Unit: Ohm (Ω). Named after Georg Ohm.
Color Codes (4-band)
Resistors are too small to print numbers on, so they use colored bands:
- Band 1 & 2: significant digits
- Band 3: multiplier (power of 10)
- Band 4: tolerance (gold = ±5%)
Color → digit: Black Brown Red Orange Yellow Green Blue Violet Grey White = 0–9
A 470Ω resistor: Yellow (4) · Violet (7) · Brown (×10) · Gold (±5%)
Standard values follow the E12 or E24 series — you can’t buy arbitrary values. Common ones: 100, 220, 330, 470, 1k, 2.2k, 4.7k, 10k, 100k.
Power Rating
Resistors also have a maximum power they can dissipate before burning. P = I²R. Most hobbyist resistors are 1/4W. For most low-voltage circuits this is fine.
LEDs
A Light Emitting Diode emits light when current flows through it in the forward direction.
Key specs:
- Forward voltage (Vf): The voltage drop across the LED when conducting. Red ≈ 2V, Green ≈ 2.1V, Blue/White ≈ 3.3V.

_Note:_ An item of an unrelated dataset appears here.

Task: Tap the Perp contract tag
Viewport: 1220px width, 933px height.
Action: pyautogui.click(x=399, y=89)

- Forward current (If): Typically 20mA max for standard LEDs. Run at 10–15mA for safety.
Polarity matters: current can only flow anode (+) → cathode (−). Wrong way = no light, no damage. No resistor = burnout.
Identifying polarity
- Longer leg = anode (+)
- Flat side of the housing = cathode (−)
- Inside: smaller post = anode, larger “anvil” = cathode
Resistor calculation
To safely drive an LED from a 9V supply:
R = (Vsupply - Vf) / If
R = (9V - 2V) / 0.015A
R = 466Ω → use 470Ω (nearest standard value)

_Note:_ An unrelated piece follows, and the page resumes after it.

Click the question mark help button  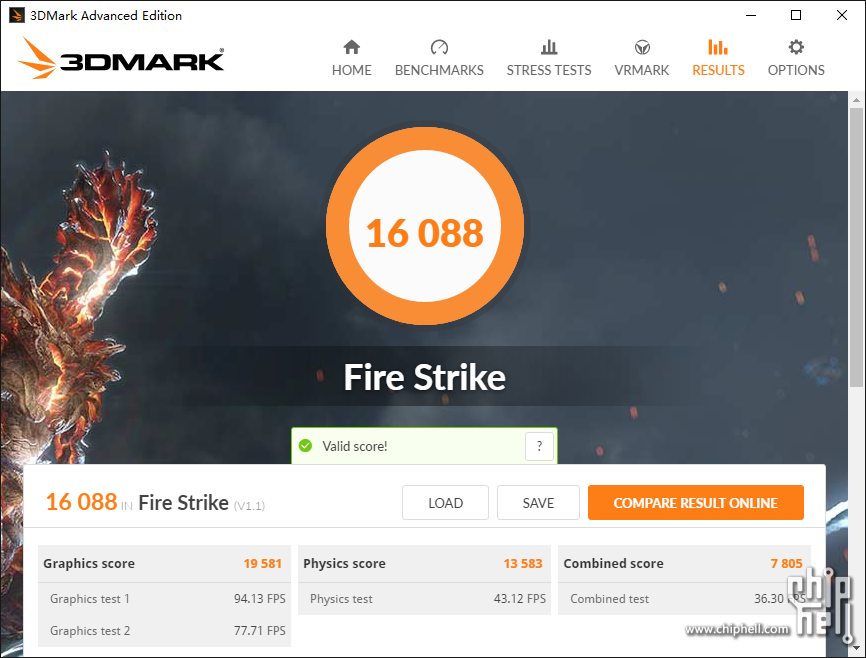(539, 446)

Lit it up. Worked first try.
Multimeter
Three essential measurements:
Voltage (DC)
Probe in parallel with the component. Red → higher potential, Black → lower (GND). Start on high range, dial down. Read volts across the LED: ~2V. Across the resistor: ~7V. They add up to 9V. Makes sense — Kirchhoff’s Voltage Law.
Resistance
Power off first — live circuits give wrong readings. Probes across the resistor: reads ~465Ω for a 470Ω resistor. Within 5% tolerance.
Continuity
The most useful mode for debugging. Beep = connected path. Silence = open circuit. Used it to verify every wire on the breadboard before powering up.
The Breadboard
Holes are connected internally in columns (the middle section) and horizontally along the power rails (the long red/black rows on each side).
The biggest beginner trap: assuming a wire is connected when it isn’t seated properly. Continuity mode catches this instantly.
What I Noticed
Coming from software, debugging feels similar: form a hypothesis, measure, compare to expectation, adjust. The multimeter is just a print statement for circuits.